Monday, April 23, 2012

More Media Duplicity

Some of the biggest corporate media owners on the planet are playing a game of “do as I say, not as I do” when it comes to informing the public about who’s behind the political ads we see on TV and hear on radio, and how much they’re paying for the ads.

We’re talking outfits like NBC, USA Today, The Washington Post, the Wall Street Journal, ABC, and dozens of other media owners, large and small.

They’re actively (and expensively) lobbying the Federal Communications Commission against a measure that would require broadcasters to post data about political ads (who paid for the and how much they paid) to an online site that anybody could check.

We’re hearing the usual crap about why this is such a bad idea, from outfits like Disney, which complained about the logistics and burden (oh, the burden!) of putting information about political ads online.  NBC and Fox News told the FCC posting the data online would allow their competitors to get “highly sensitive pricing data.”


The FCC already requires broadcasters to keep exact track of such data, but the way the policy reads now is like something out of the 1950’s: the station must make the political ad data available to the public in the station’s “Public File” – a hard copy of every political ad the station sells, to whom it’s sold, how much it cost, and who paid for it.  The Public File is quite literally a file cabinet (or part of a file cabinet) where the station must keep its FCC license, the names of the owners of the station, letters and correspondence from the public about program content, and – all the political ad information, and a bunch of other stuff.   This “Public File” must by law be available for ANY citizen to inspect, at ANY time during regular business hours, without an appointment.

Want to make a broadcast station manager nervous?  Stroll into their lobby and tell the receptionist you’re there to inspect the station’s Public File.

Oh, and that “highly sensitive pricing data” NBC, Disney, and Fox whined about?  Another open secret is that by FCC regulation (since the public owns the airwaves), the station is allowed only to charge the lowest ad rate to any political organization.  “Lowest one-time unit rate”, in the lingo of the broadcasters.  So, those horrid attack ads you see in prime-time every night – political organizations are getting one whale of a bargain on the price, because the station can charge them only the lowest rate they offer.  Everybody else pays higher rates for prime time, but political organizations get the ads, by law, at the lowest price, no matter what time slot they run in.
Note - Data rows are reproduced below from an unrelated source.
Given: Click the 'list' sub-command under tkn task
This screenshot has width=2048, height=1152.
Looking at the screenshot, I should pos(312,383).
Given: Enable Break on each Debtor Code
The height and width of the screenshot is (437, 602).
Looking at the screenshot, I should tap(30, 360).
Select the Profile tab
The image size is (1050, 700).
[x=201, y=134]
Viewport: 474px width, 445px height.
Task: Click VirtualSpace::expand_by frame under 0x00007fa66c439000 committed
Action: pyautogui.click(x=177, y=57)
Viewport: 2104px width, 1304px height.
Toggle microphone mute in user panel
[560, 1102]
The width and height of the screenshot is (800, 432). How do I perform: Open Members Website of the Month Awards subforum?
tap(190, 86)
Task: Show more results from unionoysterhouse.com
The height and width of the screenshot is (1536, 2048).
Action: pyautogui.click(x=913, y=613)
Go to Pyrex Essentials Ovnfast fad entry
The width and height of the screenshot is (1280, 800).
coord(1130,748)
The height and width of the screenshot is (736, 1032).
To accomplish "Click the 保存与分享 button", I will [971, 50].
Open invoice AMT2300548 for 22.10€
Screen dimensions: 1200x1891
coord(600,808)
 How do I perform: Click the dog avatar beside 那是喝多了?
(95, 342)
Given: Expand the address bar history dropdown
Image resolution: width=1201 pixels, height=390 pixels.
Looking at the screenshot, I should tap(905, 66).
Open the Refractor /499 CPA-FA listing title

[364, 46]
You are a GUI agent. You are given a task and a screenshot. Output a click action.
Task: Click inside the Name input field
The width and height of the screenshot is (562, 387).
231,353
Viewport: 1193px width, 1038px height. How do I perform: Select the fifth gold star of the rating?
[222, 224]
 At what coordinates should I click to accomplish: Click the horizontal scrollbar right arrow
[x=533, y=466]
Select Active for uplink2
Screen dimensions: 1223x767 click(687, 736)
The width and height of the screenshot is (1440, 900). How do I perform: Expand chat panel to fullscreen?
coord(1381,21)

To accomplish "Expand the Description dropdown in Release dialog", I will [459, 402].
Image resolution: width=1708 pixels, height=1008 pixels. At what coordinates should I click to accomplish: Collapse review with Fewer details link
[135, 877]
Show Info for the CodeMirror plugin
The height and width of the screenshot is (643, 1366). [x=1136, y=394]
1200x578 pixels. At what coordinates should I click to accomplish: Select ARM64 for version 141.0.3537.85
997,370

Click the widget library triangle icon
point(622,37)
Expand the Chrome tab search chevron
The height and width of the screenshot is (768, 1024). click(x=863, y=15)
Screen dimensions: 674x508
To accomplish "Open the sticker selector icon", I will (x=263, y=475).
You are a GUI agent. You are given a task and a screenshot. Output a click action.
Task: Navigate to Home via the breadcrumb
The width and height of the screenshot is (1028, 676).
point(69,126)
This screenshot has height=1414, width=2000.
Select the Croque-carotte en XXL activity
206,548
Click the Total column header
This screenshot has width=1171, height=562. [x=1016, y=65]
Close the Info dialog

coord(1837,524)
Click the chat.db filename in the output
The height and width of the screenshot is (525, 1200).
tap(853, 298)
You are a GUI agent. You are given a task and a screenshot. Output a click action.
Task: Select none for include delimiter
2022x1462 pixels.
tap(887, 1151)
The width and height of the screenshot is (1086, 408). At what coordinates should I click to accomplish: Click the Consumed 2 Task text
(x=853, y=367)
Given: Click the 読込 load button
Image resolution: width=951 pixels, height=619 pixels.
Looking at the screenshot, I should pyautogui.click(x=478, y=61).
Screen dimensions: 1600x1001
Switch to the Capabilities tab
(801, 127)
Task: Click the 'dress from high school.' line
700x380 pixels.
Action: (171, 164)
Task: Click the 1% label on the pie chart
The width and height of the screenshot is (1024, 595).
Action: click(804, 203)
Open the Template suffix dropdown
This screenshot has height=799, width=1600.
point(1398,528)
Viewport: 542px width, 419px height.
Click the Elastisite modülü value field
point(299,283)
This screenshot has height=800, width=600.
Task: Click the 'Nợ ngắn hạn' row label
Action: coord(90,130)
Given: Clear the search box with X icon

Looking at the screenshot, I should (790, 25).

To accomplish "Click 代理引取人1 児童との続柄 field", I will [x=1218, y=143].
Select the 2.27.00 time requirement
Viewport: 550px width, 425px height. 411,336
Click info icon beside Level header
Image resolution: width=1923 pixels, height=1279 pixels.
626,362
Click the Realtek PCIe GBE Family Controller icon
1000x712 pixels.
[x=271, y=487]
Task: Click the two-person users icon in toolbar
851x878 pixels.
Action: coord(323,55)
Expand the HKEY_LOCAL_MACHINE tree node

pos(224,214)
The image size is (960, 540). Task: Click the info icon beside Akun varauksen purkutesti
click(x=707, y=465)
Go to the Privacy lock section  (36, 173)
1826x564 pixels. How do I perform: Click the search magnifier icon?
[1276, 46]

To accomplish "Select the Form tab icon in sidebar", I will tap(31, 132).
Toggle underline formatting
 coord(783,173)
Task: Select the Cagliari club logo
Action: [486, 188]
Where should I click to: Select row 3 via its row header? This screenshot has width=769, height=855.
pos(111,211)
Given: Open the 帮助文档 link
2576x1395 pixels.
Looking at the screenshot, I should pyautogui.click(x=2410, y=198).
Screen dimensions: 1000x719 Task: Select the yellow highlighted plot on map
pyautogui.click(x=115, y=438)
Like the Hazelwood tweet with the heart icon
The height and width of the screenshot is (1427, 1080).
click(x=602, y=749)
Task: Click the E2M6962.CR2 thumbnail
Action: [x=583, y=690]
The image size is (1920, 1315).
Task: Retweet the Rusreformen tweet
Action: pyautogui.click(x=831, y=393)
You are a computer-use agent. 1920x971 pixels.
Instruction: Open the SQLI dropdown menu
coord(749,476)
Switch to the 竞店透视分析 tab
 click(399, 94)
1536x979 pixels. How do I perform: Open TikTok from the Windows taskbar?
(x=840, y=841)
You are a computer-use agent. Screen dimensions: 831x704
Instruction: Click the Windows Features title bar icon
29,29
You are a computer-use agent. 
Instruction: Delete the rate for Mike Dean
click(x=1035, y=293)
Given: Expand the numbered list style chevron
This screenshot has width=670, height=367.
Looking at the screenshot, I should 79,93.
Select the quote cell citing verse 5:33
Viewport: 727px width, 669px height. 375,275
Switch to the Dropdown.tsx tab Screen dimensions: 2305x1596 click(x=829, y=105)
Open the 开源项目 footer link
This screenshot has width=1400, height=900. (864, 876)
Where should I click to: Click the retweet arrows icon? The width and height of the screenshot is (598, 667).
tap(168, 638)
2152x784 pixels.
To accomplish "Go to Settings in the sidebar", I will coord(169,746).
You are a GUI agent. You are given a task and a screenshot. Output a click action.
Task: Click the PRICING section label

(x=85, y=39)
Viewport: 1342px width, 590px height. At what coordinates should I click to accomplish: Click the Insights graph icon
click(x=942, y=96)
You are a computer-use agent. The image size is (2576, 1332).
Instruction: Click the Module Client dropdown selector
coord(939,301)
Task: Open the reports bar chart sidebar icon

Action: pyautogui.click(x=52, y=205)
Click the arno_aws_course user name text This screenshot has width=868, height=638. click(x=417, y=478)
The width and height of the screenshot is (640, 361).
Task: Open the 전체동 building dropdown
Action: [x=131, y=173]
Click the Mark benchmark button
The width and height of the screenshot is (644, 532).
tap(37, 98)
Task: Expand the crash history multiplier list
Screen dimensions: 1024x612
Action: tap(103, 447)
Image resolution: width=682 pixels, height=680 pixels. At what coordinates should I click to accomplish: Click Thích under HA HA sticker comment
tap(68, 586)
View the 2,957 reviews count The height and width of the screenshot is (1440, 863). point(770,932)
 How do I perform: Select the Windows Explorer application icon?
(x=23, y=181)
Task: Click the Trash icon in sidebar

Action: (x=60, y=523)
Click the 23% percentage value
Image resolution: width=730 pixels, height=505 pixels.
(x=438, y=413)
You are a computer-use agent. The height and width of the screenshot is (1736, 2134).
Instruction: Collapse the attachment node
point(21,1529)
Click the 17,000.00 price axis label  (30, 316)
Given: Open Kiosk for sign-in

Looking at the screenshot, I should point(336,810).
It’s also no secret that broadcasters and cable TV outlets make a ton of money from political ads, even though they’re sold at the lowest rate.  In 2008, the only thing that kept a significant number of local radio and TV stations from going under in the recession was the revenue from all the political ads that ran.  Here in Wisconsin, political ad revenue is the life-blood of broadcasters, with the recalls accounting for a highly significant part of the station’s income.

Organizations like The Wisconsin Democracy Campaign do yeoman’s work in collecting all the political advertising data from stations, compiling it, and making it available to the public online.

And the organizations that are so quick to send a news crew to some offending politician’s door, to demand transparency in government, and to editorialize about the public’s need to have free access to political information – these are among the loudest voices of those who are lobbying the FCC against implementing a simple and common-sense rule about public access to political ad information.